Egidi participated in the activities of the European University Association (EUA), which performs a leader role in the creation of a European space for research and training. He was the representative of the conference of Italian rectors in the EUA, authorized to speak on issues of university governance, the relationship between industry and research, technology transfer, and research and innovation policies. Following his participation in European debate on the reform of university system ("Bologna process"), he was the author of publications in the field of Higher Education policies. He is also a member of the UFI – Université Franco-Italienne, and was a founding member of the AIT – Ateneo Italo Tedesco, holding the chairmanship until 2012.

==Work==
His work focuses on topics such as behavioural economics, theory of organisation and organisational learning, and theory of decisions, under the umbrella of the scientific approach developed by Herbert A. Simon (Nobel Prize 1980) from the 1950s onwards, which today is summarized as the bounded rationality approach.
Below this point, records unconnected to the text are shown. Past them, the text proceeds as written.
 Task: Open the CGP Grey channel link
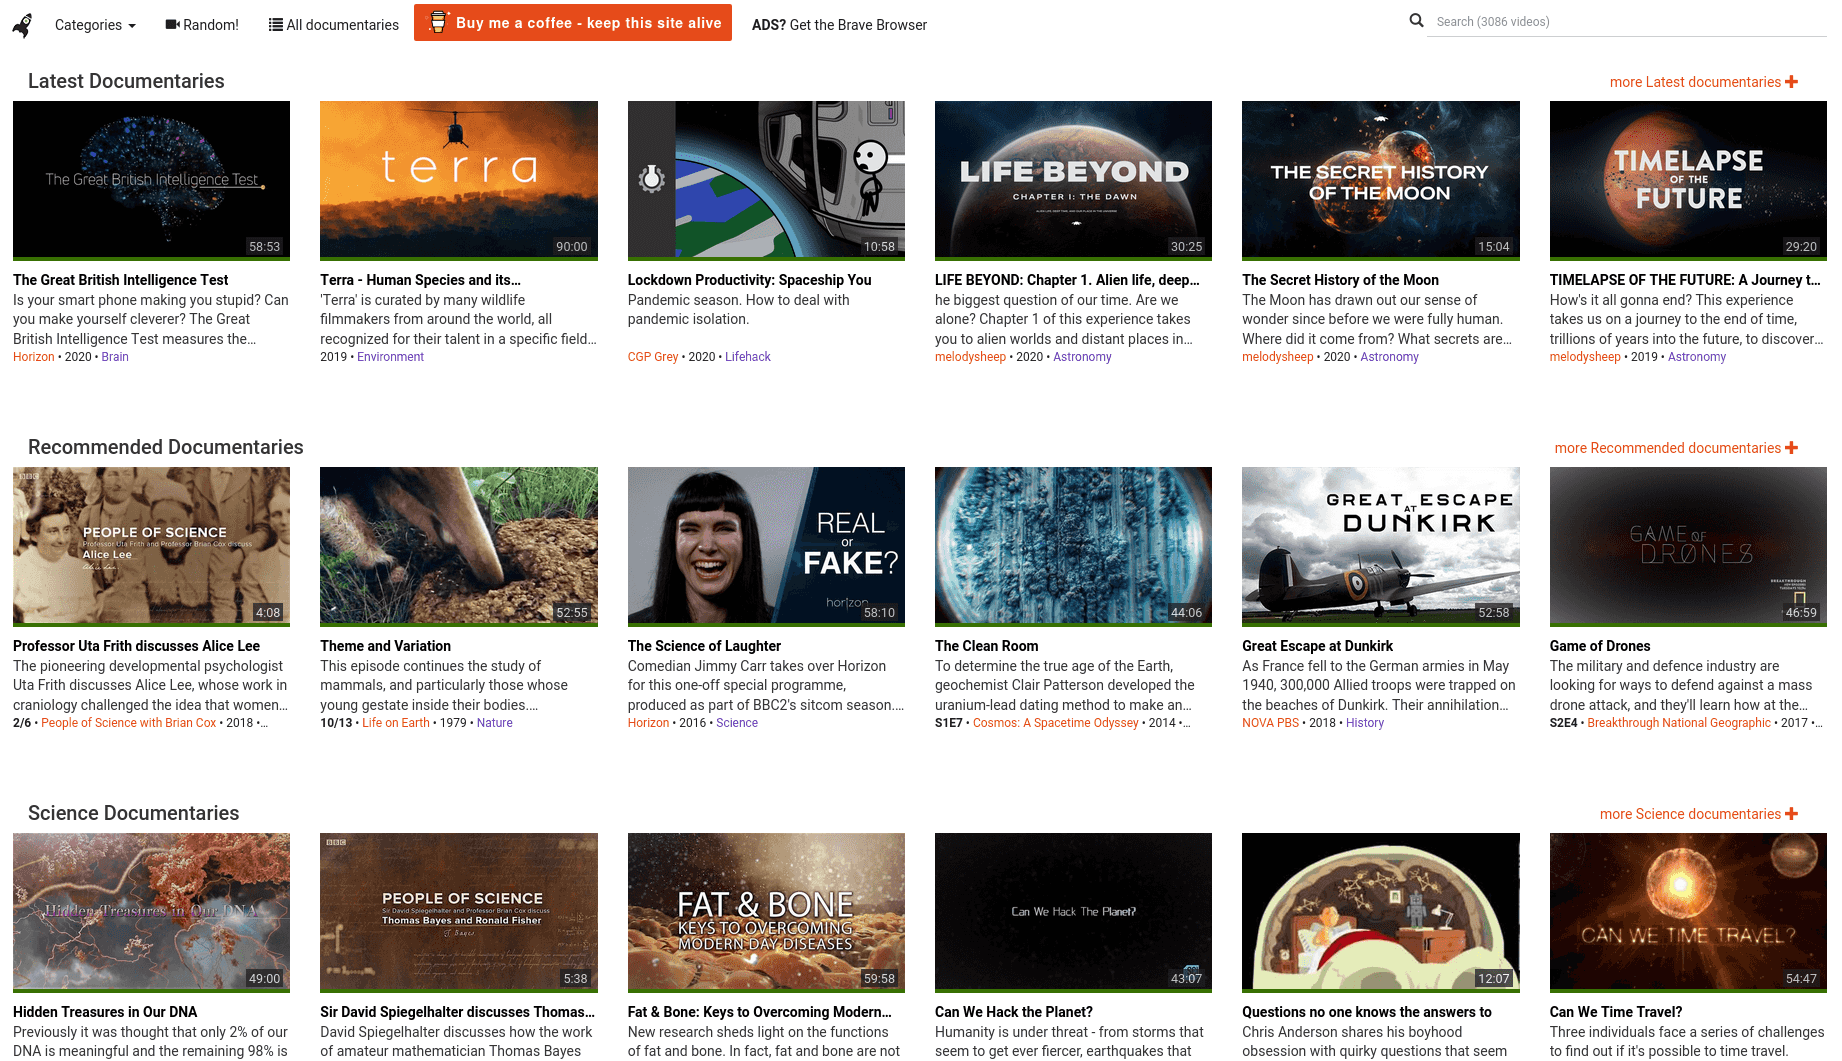[x=652, y=357]
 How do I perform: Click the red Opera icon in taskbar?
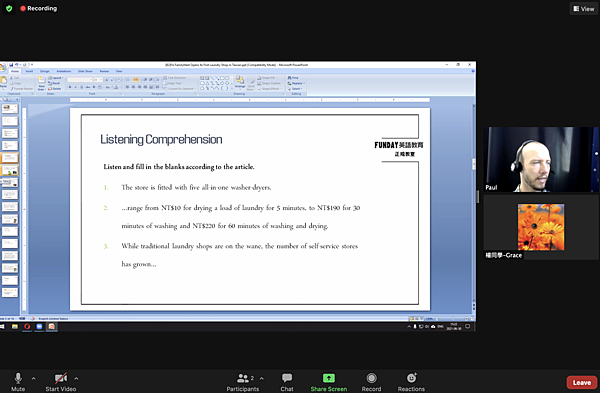27,326
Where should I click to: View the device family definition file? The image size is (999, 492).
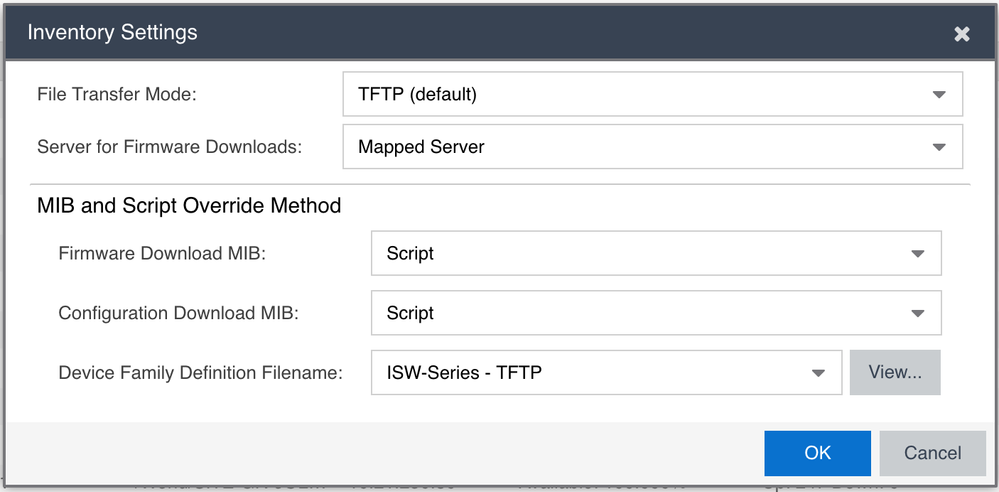pos(895,372)
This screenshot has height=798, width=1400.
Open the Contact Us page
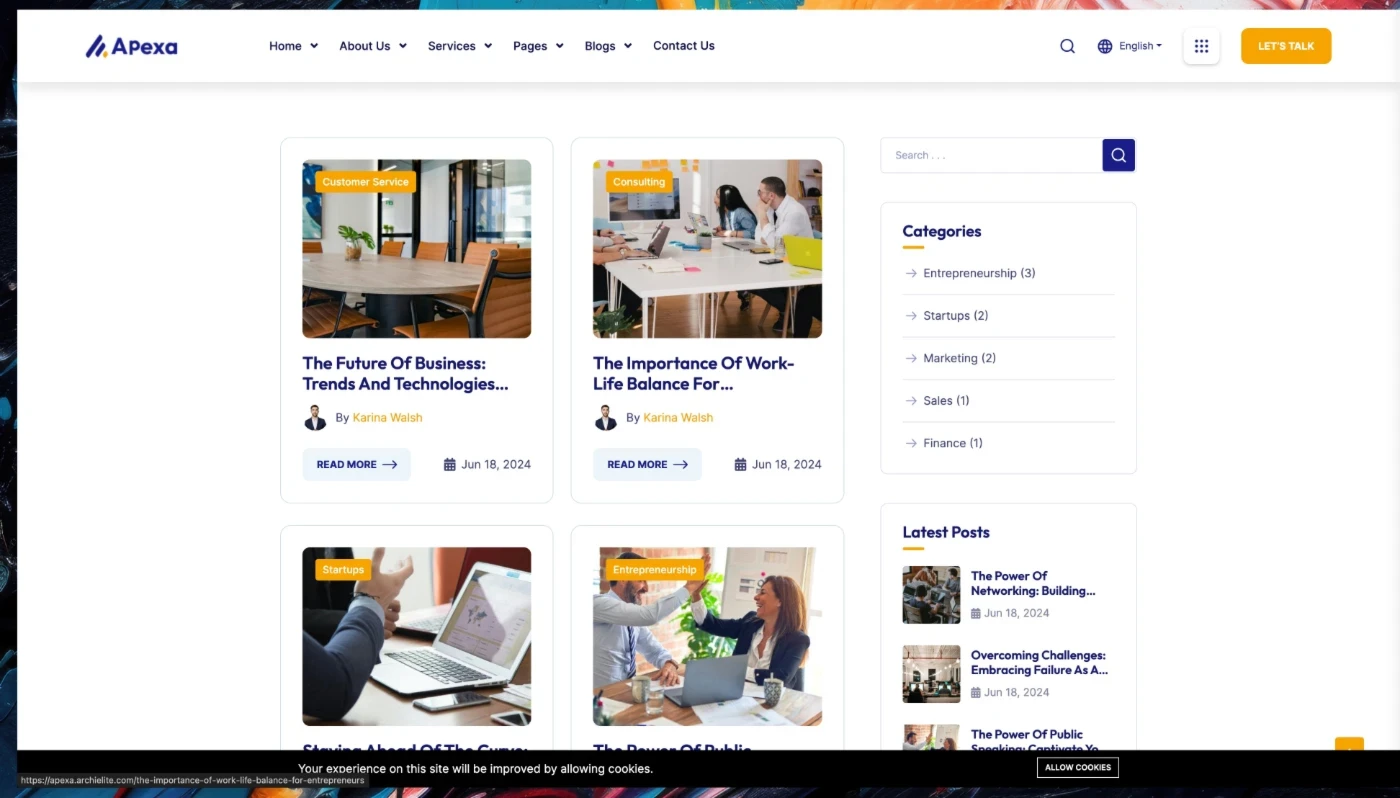coord(683,46)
He serves as rector at LUISS University in Rome. A parallel line is represented by the collaboration with Reinhard Selten (Nobel Prize 1994), again on the themes of bounded rationality, and by studies on Behavioural economics carried out in the last decade.
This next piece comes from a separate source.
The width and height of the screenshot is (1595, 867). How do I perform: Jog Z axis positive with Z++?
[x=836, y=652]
==Study of biases in problem-solving==
Egidi's experiments in problem solving suggest that biases in problem solving may result from the process of mental editing by which subjects produce an imperfect and incomplete representation of the decision problem. From these experiments, stable sub-optimal routinized behaviors emerged, and offered clear evidence that individuals, having discovered the solution of a problem in a limited domain, try to make use of the same solution beyond the original domain. This phenomenon has been previously discovered in a particular setting by Abraham S. Luchins and defined "mechanization of thought", where individuals remain locked into the procedure they have learnt, without reacting to new instances of the problem even when a new and better solution is evidently available. Individuals therefore extrapolate the solution of a problem beyond the domain of optimality, because they have categorized the situation incompletely or imperfectly. They make in fact systematic use of default classifications in order to reduce the short-term memory load and the complexity of symbolic manipulation. The result is the construction of an imperfect mental representation of the problem that nevertheless has the advantage of being simple. Herbert A. Simon's bounded rationality can therefore be interpreted as full rationality within an imperfect representation.

==Selected bibliography==
Egidi is the author of many articles, papers, and chapters. This is a selection of some of the most significant of his works from 1990 to date.

Journal articles

- Ajmone Marsan G, Bellomon, Egidi M.(2008). Towards a mathematical theory of complex socio-economical system by functional subsystems representation, Kinetic and Related Models; p. 249-278, .
- Egidi M.(2006). From Bounded Rationality to Behavioral Economics. Storia del Peniero Economico, vol. 1; p. 51–67, .
- Egidi M.(2004). Distorsioni nelle decisioni razionali. Rivista Italiana Degli Economisti, vol. 1; p. 33–75, .
- Egidi M.(2003). Razionalità Limitata. Sistemi Intelligenti, vol. XV; p. 67–72, .

Chapters

- Egidi M.(2012) "The cognitive explanation of economic behaviour:from Simon to Kahnerman" in Arena R., Festrè A., Lazaric, N. Handbook of Knowledge and Economics. Aldershot: Edward Elgar.
- Egidi M.(2008). Le processus dual du raisonnement: origines, problèmes et perspectives. In: Walliser B., Economie et cognition.p. 11-54, Paris: Ophys/Maison des Sciences de l'Homme, ISBN 978-2-7080-1159-5.
- Egidi M.(2003). Discrepancies:competing theories and ideologies as cognitive traps. In: Rizzello S. Editor, Cognitive Developments in Economics. London: Routledge.
- Egidi M.(1996) “Routines, Hierarchies of Problems, Procedural Behaviour: Some Evidence from Experiments”. In: The rational foundations of economic behaviour, Arrow, Kenneth J., et al., editors, St. New York: Martin’s Press, London: Macmillan Press, in association with the International Economic Association. (114), 303–333.